È una vera e propria nuova “età dell’oro” quella che sta vivendo il soul in questi anni dieci quasi agli sgoccioli. Tra i primi a crederci in questa rinascita, sicuramente sono stati quelli della Daptone, che hanno prima recuperato dall’oblio gente come Sharon Jones, Charles Bradley e Lee Fields e poi sparato sulle pagine (cartacee e di bytes) della critica musicale figurini come la Menahan Street Band e la Budos Band.
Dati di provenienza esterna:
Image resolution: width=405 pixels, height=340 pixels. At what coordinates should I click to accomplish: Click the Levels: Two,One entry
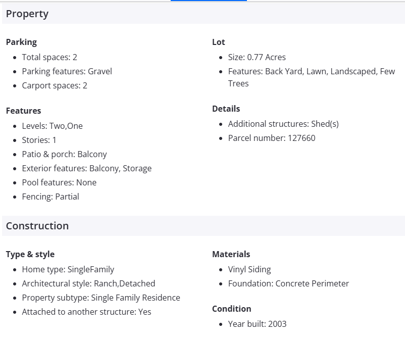(x=52, y=126)
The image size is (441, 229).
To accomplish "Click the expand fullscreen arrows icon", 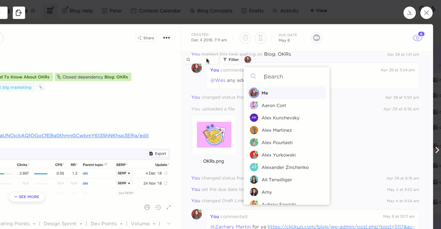I will coord(169,207).
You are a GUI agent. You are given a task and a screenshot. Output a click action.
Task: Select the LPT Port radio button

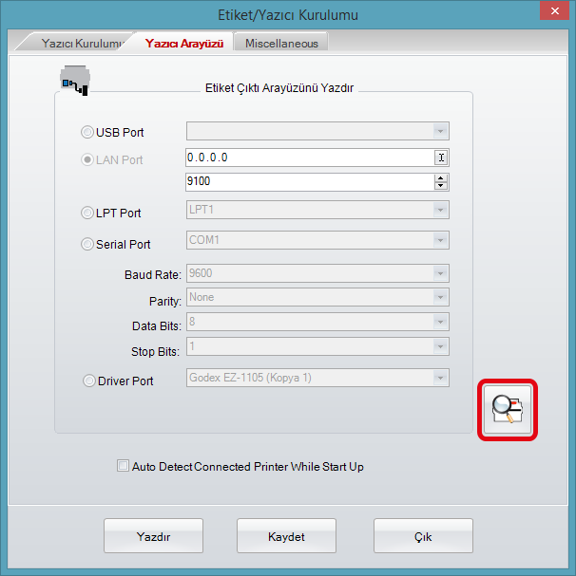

Anche nella vecchia Europa, però, non sono rimasti con le mani in mano, e lo dimostrano coi fatti realtà sempre più strutturate come la nostrana Record Kicks (Hannah Williams e Tanika Charles per citarne due) e la spagnola Tucxone, label licenziataria di Wishes and Wants, secondo capitolo della carriera di Shirley Davis and The Silverbacks.

Anglo-jamaicana di natali ma australiana di adozione, Shirley Davis è da molti considerata l’erede naturale di Sharon Jones e, in effetti, bastano pochissimi secondi di ascolto per rendersi conto della somiglianza tra le due, accomunate da un talento e da una tecnica sicuramente fuori dall’ordinario. C’è tanta sostanza in Wishes and Wants e lo dimostrano tracce come la title track, Treat Me Better, la James Brown-iana Kisses (un tripudio di mash potato e boogaloo) e i venti minuti e passa di Nightlife, afrobeat grondante di sudore sparato dai bassifondi di Lagos.

Lavoro ben registrato e impacchettato, Wishes and Wants non andrà certamente a stravolgere gli standard del genere, ma regala una bella oretta di soul fatto con il cuore.